Problems to work on
a) Translate this sentence from the golfer profile below into Spanish: "He turned professional in 2012 and started playing on the Swedish Golf Tour."
b) Reproduce verbatim the passage of the golfer profile below that begins at the words "Christopher Feldborg Nielsen (born" and stops after the words "nationals are ineligible.".

Text excerpt
Personal information
- Born: 15 September 1992 (age 32) Ystad, Sweden
- Height: 6 ft 3 in (1.91 m)
- Sporting nationality: Sweden
- Residence: Malmö, Sweden

Career
- Turned professional: 2012
- Current tour(s): Challenge Tour
- Former tour(s): Nordic Golf League
- Professional wins: 7

Achievements and awards
- Nordic Golf League Order of Merit winner: 2021

= Christopher Feldborg Nielsen =

Swedish professional golfer

Christopher Feldborg Nielsen (born 15 September 1992) is a Swedish professional golfer. He has five wins on the Nordic Golf League (NGL) and won the 2021 NGL Order of Merit to earn promotion to the Challenge Tour after he shot an albatross on the final hole of the Road to Europe Tour Final.

==Professional career==
Feldborg Nielsen was born in Ystad, Sweden. He turned professional in 2012 and started playing on the Swedish Golf Tour. In 2013, he joined the Nordic Golf League, where his best finish was a T4 in the Danish PGA Championship.

In 2014, he won his first title, the Bravo Tours Open in Denmark, and he was runner-up in the Danish PGA Championship. He lost the final of the 2014 Swedish Matchplay Championship to Patrick O'Neill of Denmark, but walked away with the National Matchplay Champion title for which other nationals are ineligible.

In 2015, he enjoyed 6 top-5 finishes on the NGL, and in 2016 he made seven starts on the Challenge Tour, with a best finish of T20 in the Vierumäki Finnish Challenge. In 2017, he was runner-up at the Swedish PGA Championship and won the Tinderbox Charity Challenge in Denmark. He finished second on the NGL Order of Merit and was promoted to the 2018 Challenge Tour, where he made 7 cuts in 19 starts, with a best finish of T14 in the Made in Denmark Challenge.

Material supplied
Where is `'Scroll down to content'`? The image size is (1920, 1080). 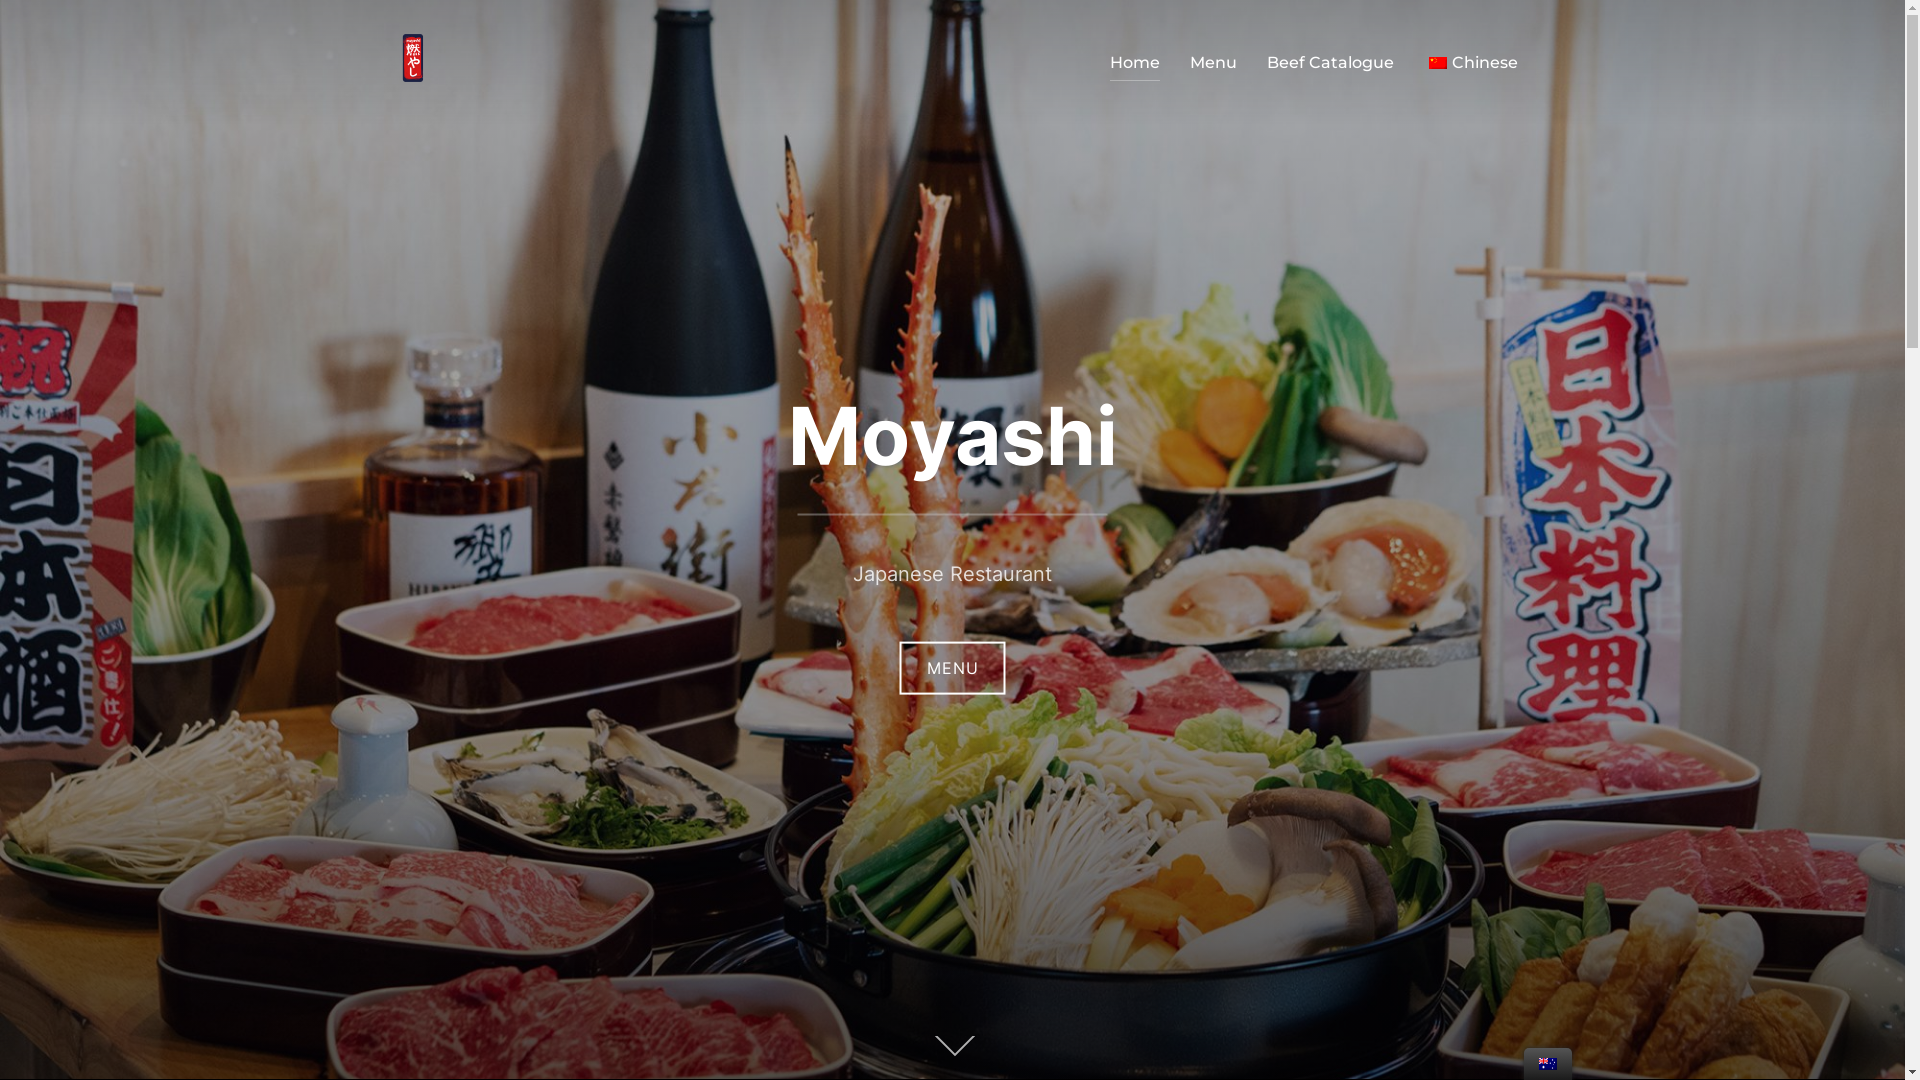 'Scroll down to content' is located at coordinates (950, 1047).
==
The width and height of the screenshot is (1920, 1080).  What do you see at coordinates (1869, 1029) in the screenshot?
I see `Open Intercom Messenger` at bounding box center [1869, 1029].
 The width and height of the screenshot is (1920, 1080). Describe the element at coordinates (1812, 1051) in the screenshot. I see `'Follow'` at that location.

Worked solutions
a) Se hizo profesional en 2012 y comenzó a jugar en el Swedish Golf Tour.

b)
Christopher Feldborg Nielsen (born 15 September 1992) is a Swedish professional golfer. He has five wins on the Nordic Golf League (NGL) and won the 2021 NGL Order of Merit to earn promotion to the Challenge Tour after he shot an albatross on the final hole of the Road to Europe Tour Final.

==Professional career==
Feldborg Nielsen was born in Ystad, Sweden. He turned professional in 2012 and started playing on the Swedish Golf Tour. In 2013, he joined the Nordic Golf League, where his best finish was a T4 in the Danish PGA Championship.

In 2014, he won his first title, the Bravo Tours Open in Denmark, and he was runner-up in the Danish PGA Championship. He lost the final of the 2014 Swedish Matchplay Championship to Patrick O'Neill of Denmark, but walked away with the National Matchplay Champion title for which other nationals are ineligible.